Family Dollar response: Dollar General merger proposal won't pass muster with FTC



MATTHEWS, N.C. — Family Dollar on Friday rejected the revised proposal made by Dollar General on Sept. 2 on the basis of antitrust regulatory considerations. The Dollar General offer may be financially superior, the dollar store operator noted, but it's not likely to pass muster with the Federal Trade Commission. 

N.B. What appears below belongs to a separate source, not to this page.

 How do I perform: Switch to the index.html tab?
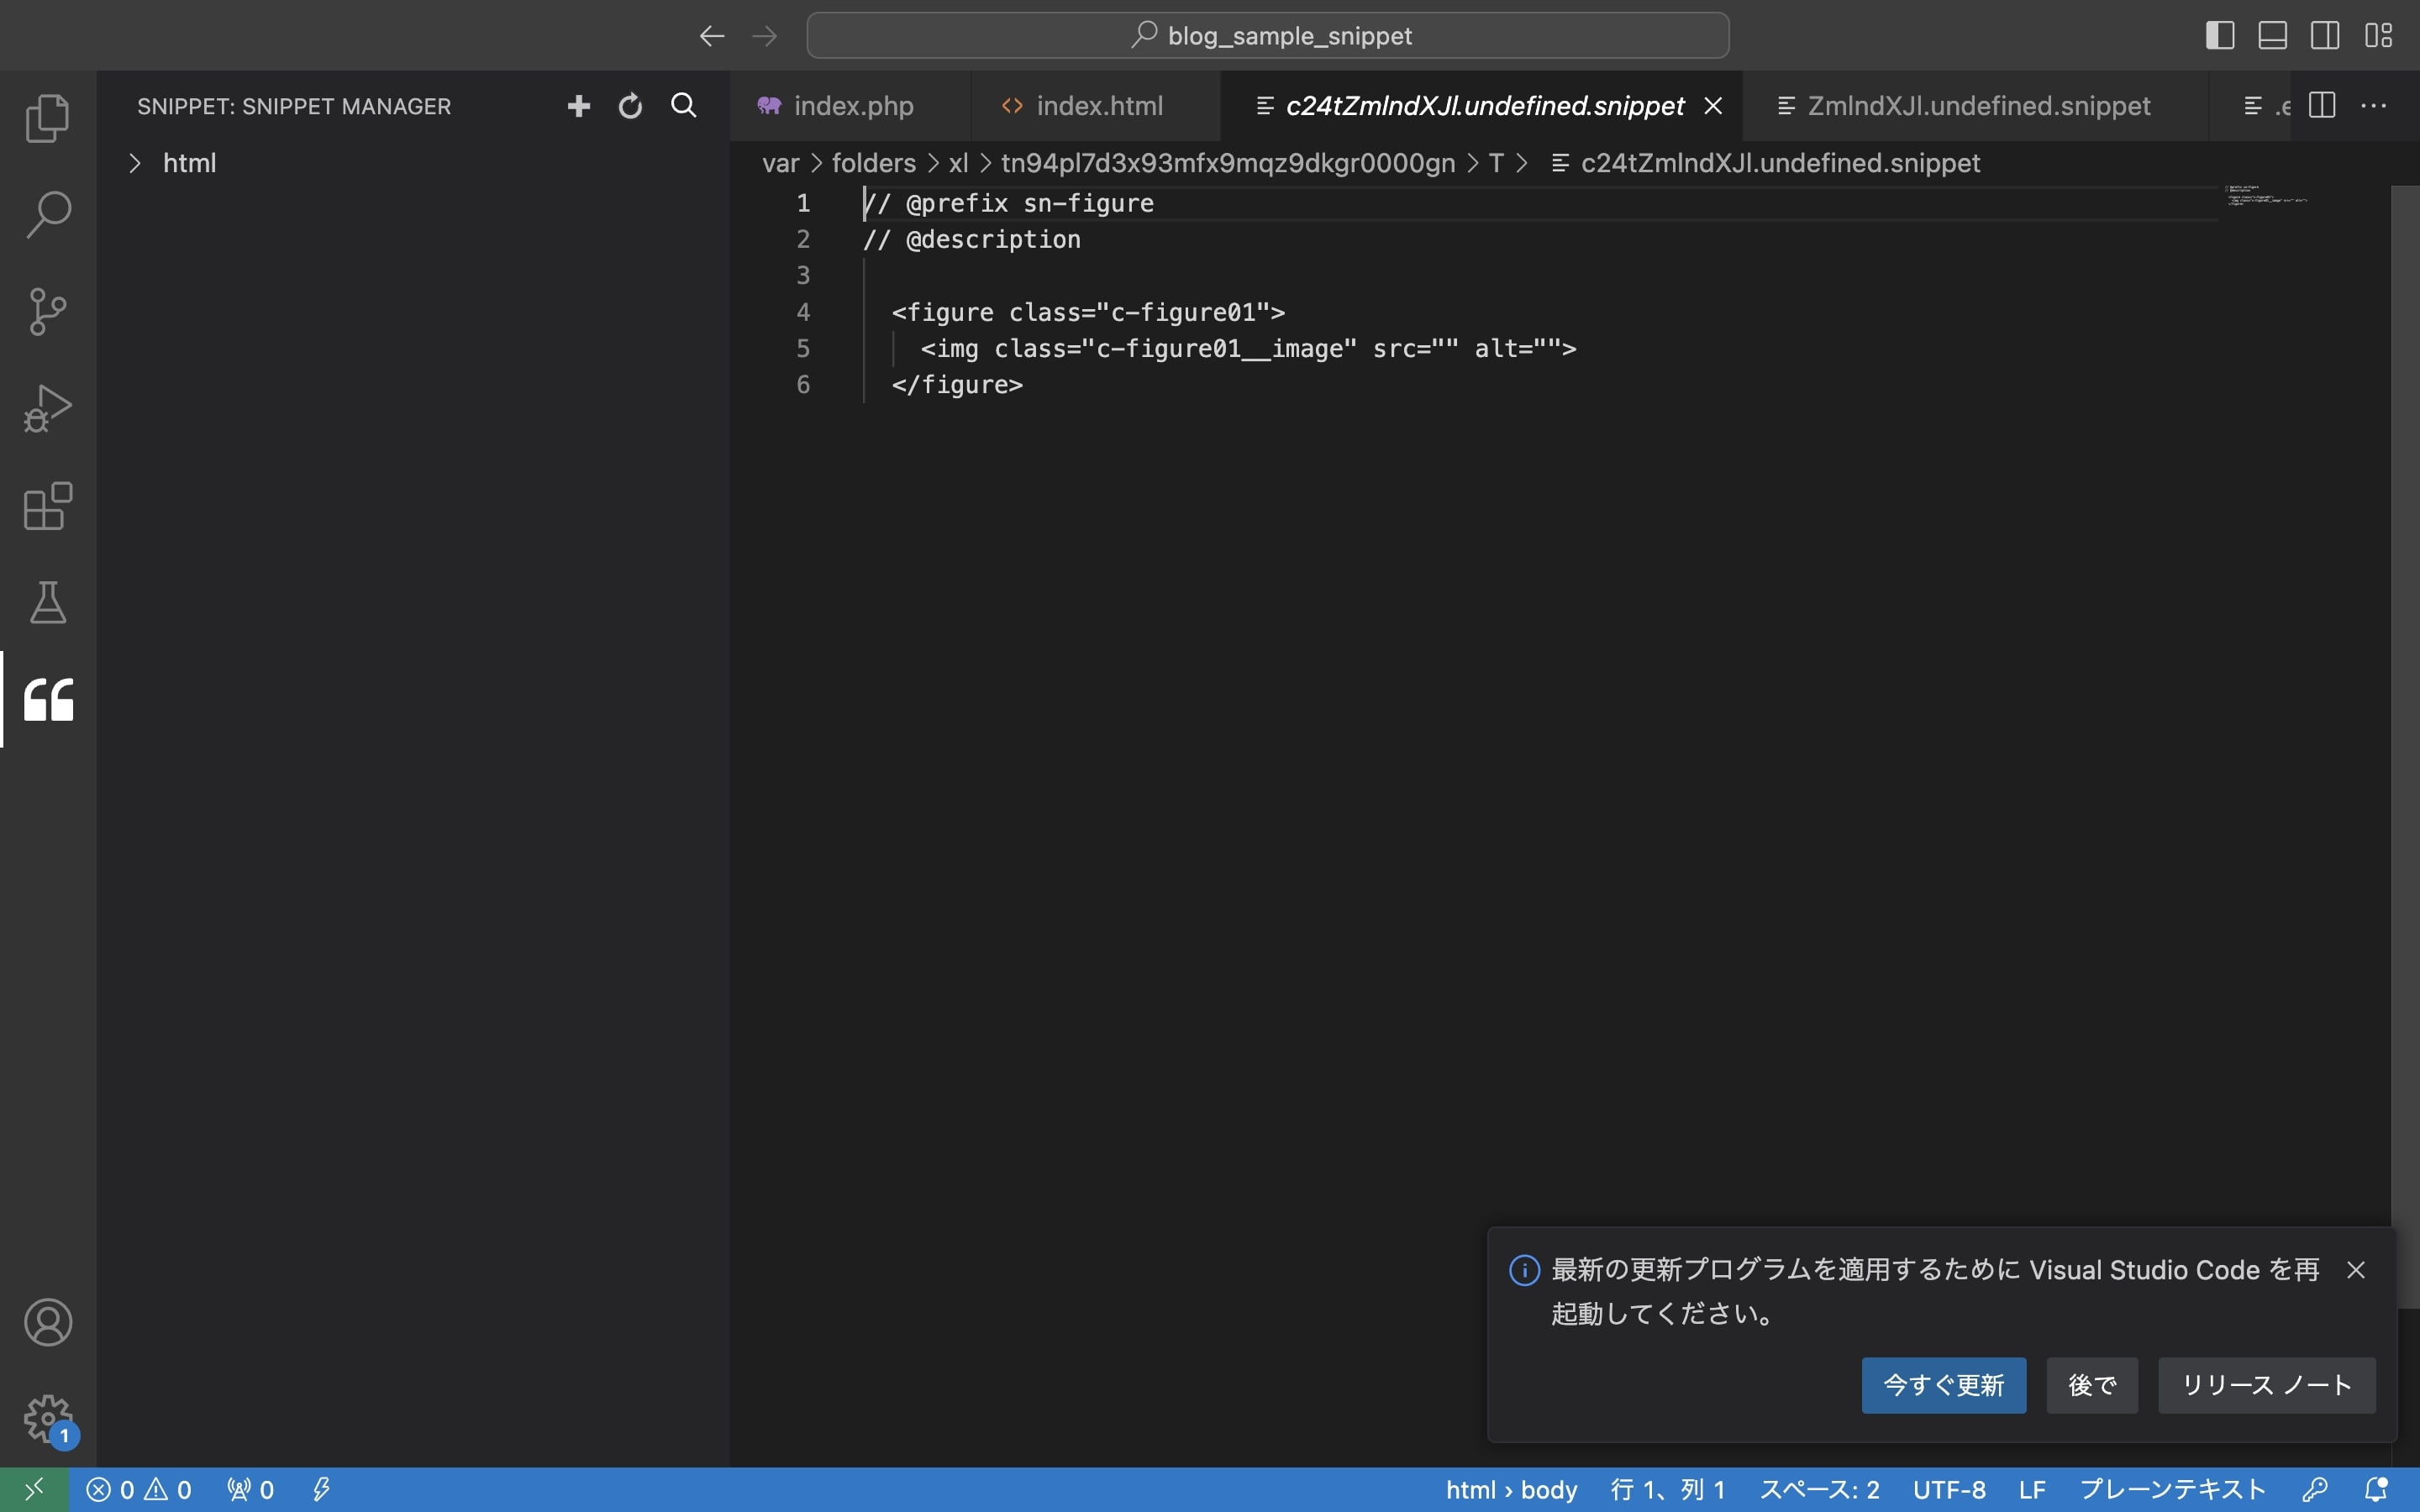tap(1098, 106)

“Our board of directors, with the assistance of outside advisors and consultants, reviewed all aspects of Dollar General’s revised proposal and unanimously concluded that it is not reasonably likely to be completed on the terms proposed," stated Howard Levine, chairman and CEO of Family Dollar. "There is a very real and material risk that the transaction proposed by Dollar General would fail to close, after a lengthy and disruptive review process. Accordingly, our board has rejected Dollar General’s revised proposal and reaffirmed its support of the transaction with Dollar Tree, which delivers attractive value in the form of immediate upfront cash and upside participation in a combined Dollar Tree-Family Dollar entity, as well as closing certainty.”

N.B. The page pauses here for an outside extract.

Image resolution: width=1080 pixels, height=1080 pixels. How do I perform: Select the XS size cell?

“We are focused on delivering to Family Dollar shareholders the highest value with certainty, and the Dollar Tree transaction does just that. Dollar Tree has taken the antitrust risk off the table by committing to divest as many stores as necessary to obtain antitrust clearance. We remain fully committed to the Dollar Tree transaction,” added Ed Garen, a Family Dollar director and co-founder and chief investment officer at Trian Fund Management. “Dollar General’s revised proposal, on the other hand, does not eliminate regulatory risk for Family Dollar shareholders. Dollar General has repeatedly stated that antitrust is not a risk, yet they have put forth proposals that require Family Dollar shareholders to bear the ultimate risk. Receiving a reverse breakup fee with an after-tax value of less than $3 a share does virtually nothing to compensate the Family Dollar shareholders for assuming that risk.”


Family Dollar’s merger agreement with Dollar Tree contains a customary provision that permits Family Dollar to enter into discussions and share information with any competing bidder, but only if the board is able to determine that failure to do so would be inconsistent with its fiduciary duties and that the unsolicited, written proposal from the competing bidder would be reasonably expected to lead to a proposal that is not only financially superior, but also “reasonably likely to be completed on the terms proposed.”


Family Dollar contends that the FTC would take a more critical review of any proposed Dollar General/Family Dollar merger. 


The Family Dollar Board’s unanimous determination to reject Dollar General’s revised proposal and to accept Dollar Tree’s commitment to divest as many stores as required for antitrust approval follows the unanimous recommendation of a committee of four non-management independent directors that has been overseeing the company’s consideration and exploration of strategic alternatives since January 2014. This committee consists of Glenn Eisenberg, Ed Garden, George Mahoney, Jr. and Harvey Morgan.